Kasus penyelundupan 1,2 ton sisik trenggiling yang melibatkan empat tersangka telah memasuki tahap penyerahan berkas ke Kejaksaan Tinggi Sumatera Utara. Para tersangka terdiri dari seorang warga sipil berinisial AS (45), dua oknum TNI AD berinisial Serka M Yusuf dan Serda Rahmadi Syaputra yang bertugas di Kodim Asahan, serta seorang oknum polisi berinisial Bripka Alfi Hariadi Siregar yang bertugas di Polres Asahan.
Kasus ini terungkap pada 11 November 2024, saat tim gabungan dari Balai Gakkum LHK Wilayah Sumatera, POMDAM I/Bukit Barisan, dan Polda Sumatera Utara melakukan operasi di Kisaran, Kabupaten Asahan. Dalam operasi tersebut, ditemukan 322 kilogram sisik trenggiling yang disimpan dalam kardus di sebuah loket bus di Jalan Jenderal Ahmad Yani, Kisaran. Penggeledahan lanjutan di rumah oknum TNI Serka M Yusuf di Kelurahan Siumbut Umbut, Kecamatan Kisaran Timur, mengungkap 858 kilogram sisik trenggiling yang disimpan dalam 21 karung. Total barang bukti yang diamankan mencapai 1.180 kilogram atau hampir 1,2 ton.
Berdasarkan perhitungan dan kajian dari Ditjen Gakkum bersama tim peneliti IPB, sekitar 5.900 trenggiling dibunuh untuk mendapatkan 1.180 kilogram sisik. Dengan valuasi ekonomi terkait lingkungan hidup, satu ekor trenggiling bernilai Rp50,6 juta, sehingga total kerugian lingkungan mencapai Rp298,5 miliar.

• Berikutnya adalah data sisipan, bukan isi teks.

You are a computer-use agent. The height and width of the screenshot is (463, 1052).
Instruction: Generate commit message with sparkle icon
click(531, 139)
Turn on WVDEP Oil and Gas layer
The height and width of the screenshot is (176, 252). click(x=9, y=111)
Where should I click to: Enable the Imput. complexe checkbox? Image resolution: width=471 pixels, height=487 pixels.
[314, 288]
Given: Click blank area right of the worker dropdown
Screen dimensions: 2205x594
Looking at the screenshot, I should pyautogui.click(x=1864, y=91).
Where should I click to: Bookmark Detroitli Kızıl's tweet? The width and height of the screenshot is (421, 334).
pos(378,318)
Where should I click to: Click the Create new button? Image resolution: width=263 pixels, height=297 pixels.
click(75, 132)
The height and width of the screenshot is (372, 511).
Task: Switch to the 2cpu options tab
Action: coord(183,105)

Saat ini, berkas penyidikan terhadap tersangka AS telah dinyatakan lengkap (P-21) dan diserahkan kepada Kejaksaan Tinggi Sumatera Utara pada 26 Februari 2025. Barang bukti yang diserahkan meliputi 9 kardus berisi 322 kilogram sisik trenggiling, 1 unit mobil Daihatsu Sigra, 3 unit ponsel, 2 flashdisk berisi hasil digital forensik, serta print out analisis dan data ekstraksi digital forensik.
Also Read
Untuk dua oknum TNI AD, Serka M Yusuf dan Serda Rahmadi Syaputra, penyidikan ditangani oleh POMDAM I/Bukit Barisan. Sementara itu, oknum polisi Bripka Alfi Hariadi Siregar sedang menjalani proses hukum terkait pelanggaran kode etik di Polres Asahan. Penyidik Balai Gakkum LHK Wilayah Sumatera masih terus mendalami dugaan keterlibatan para pelaku tersebut dalam jaringan tindak pidana perdagangan satwa liar.
Kasus ini mencerminkan ancaman serius terhadap kelestarian trenggiling, yang merupakan satwa dilindungi. Perdagangan ilegal sisik trenggiling tidak hanya merugikan secara ekologis tetapi juga secara ekonomi, mengingat peran penting trenggiling dalam ekosistem. Upaya penegakan hukum yang tegas diharapkan dapat memberikan efek jera bagi pelaku dan menjaga kelestarian satwa liar di Indonesia.